Segundo ele, o conflito de Cuba "foi visto com nova luz". "Em Miami, a política americana empenhou-se em construir um vasto movimento contra a revolução cubana à base de subornos e dando impunidade aos grupos cubanos para que construíssem um formidável aparato de corrupção", afirmou Ortega.

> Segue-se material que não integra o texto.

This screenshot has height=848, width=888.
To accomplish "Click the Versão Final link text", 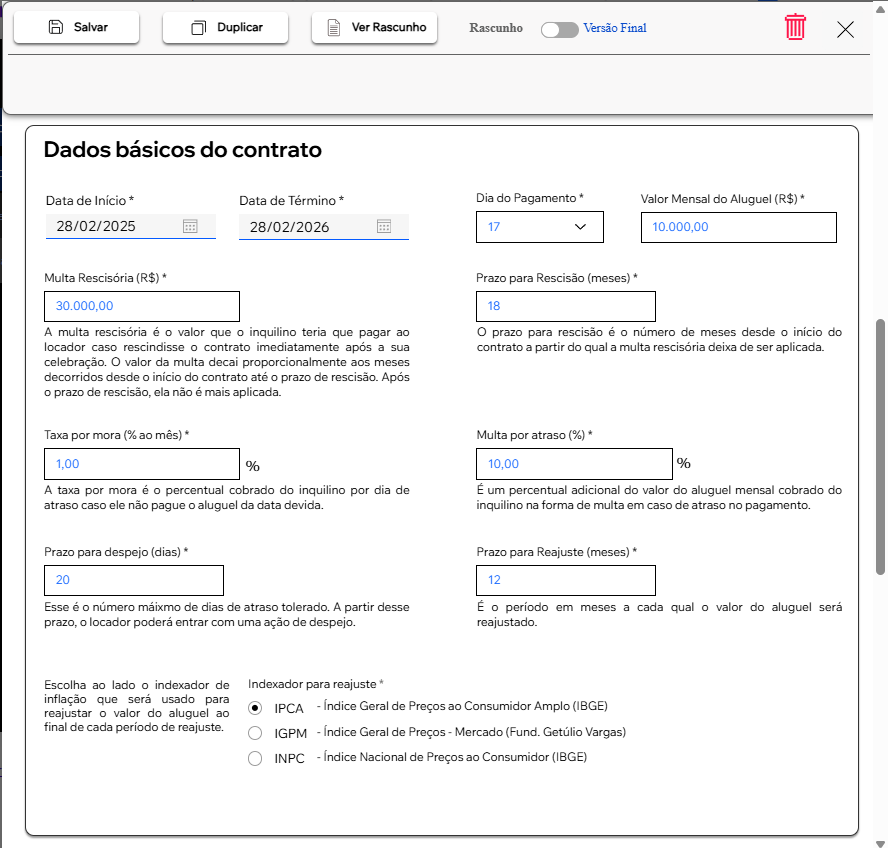I will pos(615,28).
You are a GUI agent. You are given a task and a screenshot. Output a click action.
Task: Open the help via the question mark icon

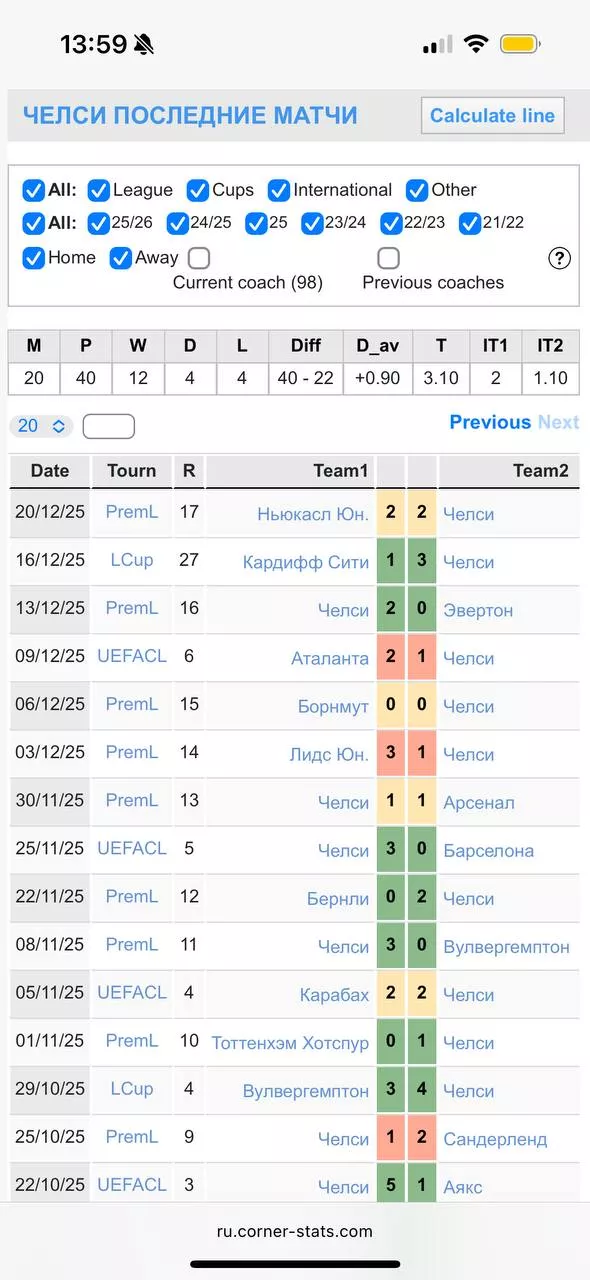pos(559,258)
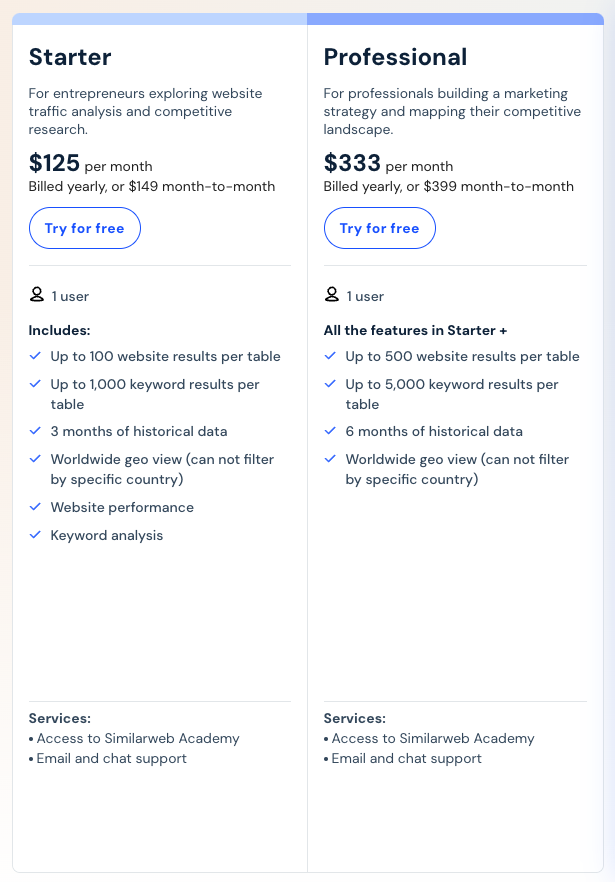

O colunista disse que Elián é um símbolo de uma política mal entendida. "É como um castigo a nove presidentes", afirmou. Ele acrescentou que "é difícil aceitar tanto amor por um menino que eles (os parentes de Miami) mal conheciam. Praticamente lhes caiu do céu (...) Aparentemente há algum comércio em todo esse burburinho. Porque há um negócio que meus compatriotas nunca falam: em primeiro lugar está o cash", disse Ortega.
Ele afirmou também que "muita gente deve estar vivendo e manipulando milhares de dólares às custas do pobre menino e que os parentes de Miami nunca haviam ouvido falar da pobre mãe de Elián. Muito menos sabiam de sua existência".
Para Ortega, "a idéia de que estes parentes distantes de Miami têm direito à custódia do menino, deixando de lado o próprio pai, não é aceita por ninguém que tenha um pouco de senso".
"Certamente", continua o anticastrista, "o burburinho em torno de Elián foi manipulado e financiado pelos cubanos de Miami que não querem perder a impunidade política que lhes permitiu surrupiar os negócios". Segundo ele, "basta ouvir os insultos grosseiros contra o presidente Bill Clinton e contra o candidato (democrata) Al Gore para compreender que o propósito do escândalo é consolidar o voto cubano em favor (do republicano) George Bush".
"Por de trás da confusão estão os republicanos e os milionários da Fundação (Nacional Cubano-Americana, a maior organização do exílio, ndr)", disse Ortega.
Ainda segundo ele, "toda a riqueza, mais ou menos legítima, acumulada pelos cubanos em Miami, foi proporcionada pelo governo de Richard Nixon e reafirmada em 1981 com Ronald Reagan".
"É uma riqueza vinculada aos republicanos. Os cubanos gozaram de plena impunidade com os republicanos. Converteram Miami em um dos lugares mais corruptos do mundo".
Ortega afirmou que "os impérios se movem por interesses econômicos. Para mim, é obvio que depois de 41 anos de horrores, os Estados Unidos querem resgatar os 11 milhões de consumidores que residem em Cuba".